2. Press Conv Bake/Roast twice to select Conv Roast.
3. Press .
To cancel Conv Roast at any time, press .
Important note:
The convection fan will begin rotating once convection
bake, convection roast, or convection convert has been acti-
vated.
If the oven door is opened when any convection function is
active, the convection fan will stop rotating until the oven
door is closed.
It is not recommended to roast chicken on a roasting rack.

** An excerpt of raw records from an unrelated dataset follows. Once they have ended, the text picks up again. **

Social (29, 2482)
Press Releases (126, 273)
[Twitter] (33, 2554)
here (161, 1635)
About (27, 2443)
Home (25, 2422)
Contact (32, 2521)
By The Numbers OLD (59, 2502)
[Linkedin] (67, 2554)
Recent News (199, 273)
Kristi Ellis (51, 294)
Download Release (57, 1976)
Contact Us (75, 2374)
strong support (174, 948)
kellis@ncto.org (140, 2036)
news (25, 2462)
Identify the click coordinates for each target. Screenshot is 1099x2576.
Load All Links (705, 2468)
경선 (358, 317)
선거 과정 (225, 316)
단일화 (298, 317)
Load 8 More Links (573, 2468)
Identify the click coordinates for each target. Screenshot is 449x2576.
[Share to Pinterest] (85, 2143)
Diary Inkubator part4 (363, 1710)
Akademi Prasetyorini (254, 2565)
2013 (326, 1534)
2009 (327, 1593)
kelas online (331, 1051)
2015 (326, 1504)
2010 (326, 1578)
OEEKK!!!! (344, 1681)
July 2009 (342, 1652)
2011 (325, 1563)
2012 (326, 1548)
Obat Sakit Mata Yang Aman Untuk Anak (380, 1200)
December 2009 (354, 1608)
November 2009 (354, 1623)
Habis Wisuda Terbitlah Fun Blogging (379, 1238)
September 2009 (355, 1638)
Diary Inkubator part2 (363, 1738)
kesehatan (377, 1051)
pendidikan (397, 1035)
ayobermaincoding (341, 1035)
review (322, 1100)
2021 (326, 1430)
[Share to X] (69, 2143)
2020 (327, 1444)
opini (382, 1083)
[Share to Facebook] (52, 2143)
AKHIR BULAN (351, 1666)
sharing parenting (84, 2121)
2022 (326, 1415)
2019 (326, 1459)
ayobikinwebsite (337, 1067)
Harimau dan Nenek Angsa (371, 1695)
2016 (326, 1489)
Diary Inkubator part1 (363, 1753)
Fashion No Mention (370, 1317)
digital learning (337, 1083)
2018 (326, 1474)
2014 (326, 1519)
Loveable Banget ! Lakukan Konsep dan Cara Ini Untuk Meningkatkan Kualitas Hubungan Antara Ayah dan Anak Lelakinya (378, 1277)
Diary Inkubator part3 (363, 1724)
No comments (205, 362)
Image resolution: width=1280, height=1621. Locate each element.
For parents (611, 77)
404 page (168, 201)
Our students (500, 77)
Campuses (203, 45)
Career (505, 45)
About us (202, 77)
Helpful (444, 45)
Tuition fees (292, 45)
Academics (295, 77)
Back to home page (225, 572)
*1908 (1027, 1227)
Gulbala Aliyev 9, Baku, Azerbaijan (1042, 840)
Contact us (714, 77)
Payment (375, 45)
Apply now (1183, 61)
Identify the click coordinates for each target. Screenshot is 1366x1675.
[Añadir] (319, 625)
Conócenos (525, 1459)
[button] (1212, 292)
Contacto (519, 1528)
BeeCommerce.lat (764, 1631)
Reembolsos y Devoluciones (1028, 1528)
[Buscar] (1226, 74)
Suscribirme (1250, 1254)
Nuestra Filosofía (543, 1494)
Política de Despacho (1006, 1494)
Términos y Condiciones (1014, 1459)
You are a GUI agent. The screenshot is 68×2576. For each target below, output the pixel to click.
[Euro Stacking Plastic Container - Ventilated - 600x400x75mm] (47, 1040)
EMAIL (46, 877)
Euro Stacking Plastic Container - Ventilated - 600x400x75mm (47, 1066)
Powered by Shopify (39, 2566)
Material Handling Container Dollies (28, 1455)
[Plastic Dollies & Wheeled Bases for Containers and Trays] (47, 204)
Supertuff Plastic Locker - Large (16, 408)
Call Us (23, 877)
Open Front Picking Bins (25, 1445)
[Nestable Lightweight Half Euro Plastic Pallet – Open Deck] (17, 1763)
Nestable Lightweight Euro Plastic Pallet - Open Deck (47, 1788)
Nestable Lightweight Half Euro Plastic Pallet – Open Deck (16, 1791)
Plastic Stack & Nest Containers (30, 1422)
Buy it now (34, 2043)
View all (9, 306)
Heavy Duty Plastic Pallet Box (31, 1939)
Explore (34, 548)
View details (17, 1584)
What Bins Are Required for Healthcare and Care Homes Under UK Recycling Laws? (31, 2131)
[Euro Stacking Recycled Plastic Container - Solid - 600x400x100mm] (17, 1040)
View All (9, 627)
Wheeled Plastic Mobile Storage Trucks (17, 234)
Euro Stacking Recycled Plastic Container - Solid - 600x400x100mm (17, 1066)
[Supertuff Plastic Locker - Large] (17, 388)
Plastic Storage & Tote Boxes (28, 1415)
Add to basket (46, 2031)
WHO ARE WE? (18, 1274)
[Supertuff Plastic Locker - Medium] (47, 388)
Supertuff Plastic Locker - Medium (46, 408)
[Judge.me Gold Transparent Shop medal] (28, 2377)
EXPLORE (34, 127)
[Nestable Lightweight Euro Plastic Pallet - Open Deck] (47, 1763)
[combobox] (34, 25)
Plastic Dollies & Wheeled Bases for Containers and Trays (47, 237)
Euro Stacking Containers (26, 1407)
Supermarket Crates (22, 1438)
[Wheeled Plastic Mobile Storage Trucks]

Use a deep pan instead and roast on rack position 1.
Always use pot holders or oven mitts when using
the oven.When cooking, the oven interior and oven racks, will
become very hot which can cause burns.
Table 4: Convection roasting temperature and time recommendations
Meat Weight Oven Temp Internal Temp Minutes per lb.
Beef Standing rib roast
* 4 to 6 lb. 350°F (177ºC) *160ºF (71ºC) 25-30
Rib eye roast
* 4 to 6 lb. 350°F (177ºC) *160ºF (71ºC) 25-30
Tenderloin roast 2 to 3 lb. 400°F (204ºC) *160ºF (71ºC) 15-25
Poultry Turkey whole
** 12 to 16 lb. 325°F (163ºC) 180°F (82ºC) 8-10
Turkey whole
** 16 to 20 lb 325°F (163ºC) 180°F (82ºC) 10-15
Turkey whole
** 20 to 24 lb. 325°F (163ºC) 180°F (82ºC) 12-16
Chicken 3 to 4 lb. 350°F-375°F (177ºC-191ºC) 180°F (82ºC) 12-16
Pork Ham roast, fresh 4 to 6 lb. 325°F (163ºC) 160°F (71ºC) 30-40
Shoulder blade roast 4 to 6 lb. 325°F (163ºC) 160°F (71ºC) 20-30
Loin 3 to 4 lb. 325°F (163ºC) 160°F (71ºC) 20-25
Pre-cooked ham 5 to 7 lb. 325°F (163ºC) 160°F (71ºC) 30-40
* The U.S. Department of Agriculture states, “Rare fresh beef is popular, but you should know that cooking it to only 140°F (60°C) means
some food poisoning organisms may survive.” (Source: Safe Food Book, Your Kitchen Guide, USDA Rev. Aug 2017) The lowest temperature
recommended by the USDA is 145°F (63°C) for medium rare fresh beef. For well done 170°F (77ºC)
** Stuffed turkey requires additional roasting time. Shield legs and breast with foil to prevent over browning and drying of the skin.